Characterization and application of novel bacteriophage PS2 for controlling pathogenic Escherichia coli in different food matrices

Abstract

This study was aimed to investigate a novel Escherichia phage, vB_EcoS_PS2, which was isolated from sewage and identified as a member of the Dhillonvirus genus within the Caudoviricetes class based on its isometric head and long, non-contractile tail morphology. Whole-genome analysis confirmed the absence of genes associated with antibiotic resistance, lysogeny, and virulence factors in its 44,264 bp genome. Phage PS2 exhibited high specificity against E. coli strains at various serotypes, including O157:H7, O6, and O78:K80:H12. The biological property showed that phage PS2 had a short latent period (20 min) and large burst size (410 PFU/cell), and maintained stability when exposed to a broad range of temperatures (4–60 °C) and pH levels (4–10). In broth, phage PS2 effectively inhibited bacterial growth and delayed regrowth for up to 20 h. Additionally, phage PS2 effectively eradicated preformed biofilms, achieving a 4.8 log reduction in viable cell counts.
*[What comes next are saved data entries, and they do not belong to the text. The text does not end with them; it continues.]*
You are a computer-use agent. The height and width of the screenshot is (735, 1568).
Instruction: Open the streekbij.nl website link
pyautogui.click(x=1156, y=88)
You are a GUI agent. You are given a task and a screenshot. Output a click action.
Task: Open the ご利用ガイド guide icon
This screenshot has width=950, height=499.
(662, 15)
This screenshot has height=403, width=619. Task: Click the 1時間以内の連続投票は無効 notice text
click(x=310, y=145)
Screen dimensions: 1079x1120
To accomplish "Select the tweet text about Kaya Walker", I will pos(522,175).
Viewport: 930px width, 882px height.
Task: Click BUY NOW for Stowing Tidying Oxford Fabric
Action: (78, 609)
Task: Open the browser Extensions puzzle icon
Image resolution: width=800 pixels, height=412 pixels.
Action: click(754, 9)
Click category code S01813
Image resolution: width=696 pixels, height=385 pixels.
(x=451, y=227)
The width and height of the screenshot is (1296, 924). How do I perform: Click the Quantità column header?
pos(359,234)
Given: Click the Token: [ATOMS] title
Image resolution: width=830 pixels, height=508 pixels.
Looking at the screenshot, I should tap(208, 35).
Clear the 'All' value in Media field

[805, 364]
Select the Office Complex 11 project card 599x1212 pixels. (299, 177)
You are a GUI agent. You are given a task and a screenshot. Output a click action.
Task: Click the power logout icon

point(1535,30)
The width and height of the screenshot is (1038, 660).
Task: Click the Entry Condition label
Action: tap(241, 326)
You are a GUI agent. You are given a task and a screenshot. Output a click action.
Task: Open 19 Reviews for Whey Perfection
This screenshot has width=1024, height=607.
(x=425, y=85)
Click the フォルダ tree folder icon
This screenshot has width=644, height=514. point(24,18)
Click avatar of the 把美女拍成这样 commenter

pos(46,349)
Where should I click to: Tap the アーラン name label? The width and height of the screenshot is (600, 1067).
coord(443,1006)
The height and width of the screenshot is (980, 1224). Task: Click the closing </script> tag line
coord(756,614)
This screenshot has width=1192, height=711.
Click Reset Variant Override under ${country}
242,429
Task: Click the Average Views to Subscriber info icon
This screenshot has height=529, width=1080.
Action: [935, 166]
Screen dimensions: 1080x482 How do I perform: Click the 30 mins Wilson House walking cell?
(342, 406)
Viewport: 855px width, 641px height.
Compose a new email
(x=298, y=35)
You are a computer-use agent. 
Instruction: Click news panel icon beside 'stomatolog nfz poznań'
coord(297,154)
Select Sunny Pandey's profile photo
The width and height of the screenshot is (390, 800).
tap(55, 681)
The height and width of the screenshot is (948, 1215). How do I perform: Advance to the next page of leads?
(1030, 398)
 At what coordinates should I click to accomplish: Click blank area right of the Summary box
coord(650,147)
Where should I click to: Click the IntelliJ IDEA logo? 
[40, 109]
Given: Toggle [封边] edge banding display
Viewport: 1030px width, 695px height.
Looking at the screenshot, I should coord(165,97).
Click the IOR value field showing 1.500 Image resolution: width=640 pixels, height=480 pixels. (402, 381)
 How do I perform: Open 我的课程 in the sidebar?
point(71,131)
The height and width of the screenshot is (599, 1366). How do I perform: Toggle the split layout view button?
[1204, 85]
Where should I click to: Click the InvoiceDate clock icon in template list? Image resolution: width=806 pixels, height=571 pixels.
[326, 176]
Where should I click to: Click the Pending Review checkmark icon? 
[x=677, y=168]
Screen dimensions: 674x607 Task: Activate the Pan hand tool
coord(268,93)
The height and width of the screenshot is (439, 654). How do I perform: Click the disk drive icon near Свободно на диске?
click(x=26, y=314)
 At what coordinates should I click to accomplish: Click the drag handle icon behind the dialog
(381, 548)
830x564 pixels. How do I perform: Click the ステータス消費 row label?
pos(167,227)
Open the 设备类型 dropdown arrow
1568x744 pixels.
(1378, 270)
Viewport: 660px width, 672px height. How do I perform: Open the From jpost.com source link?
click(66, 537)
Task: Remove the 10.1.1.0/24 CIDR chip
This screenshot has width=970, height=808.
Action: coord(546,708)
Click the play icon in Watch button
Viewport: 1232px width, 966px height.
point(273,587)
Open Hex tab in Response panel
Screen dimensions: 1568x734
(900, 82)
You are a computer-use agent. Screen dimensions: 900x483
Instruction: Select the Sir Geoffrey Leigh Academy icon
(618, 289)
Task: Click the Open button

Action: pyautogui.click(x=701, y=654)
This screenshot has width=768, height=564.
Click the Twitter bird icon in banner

Phage PS2 was evaluated for its biocontrol efficacy in milk, rice gruel, and packaged pork sausage at 4 °C and 25 °C. At higher MOIs, it significantly reduced bacterial populations, achieving up to 6.20 log reduction in milk, 5.94 log in rice gruel, and 5.26 log in sausage, showing its effective biocontrol potential. Compared to the control, phage PS2 treatment significantly reduced pathogenic E. coli populations with sustained inhibition across all tested food models. The solid food model showed varying efficacy depending on the MOI, highlighting the need for optimized application strategies in complex food matrices. To conclude, Escherichia phage PS2 exhibited excellent stability, strong lytic activity, and broad efficacy against various E. coli serotypes, establishing it as a promising biocontrol agent for enhancing food safety.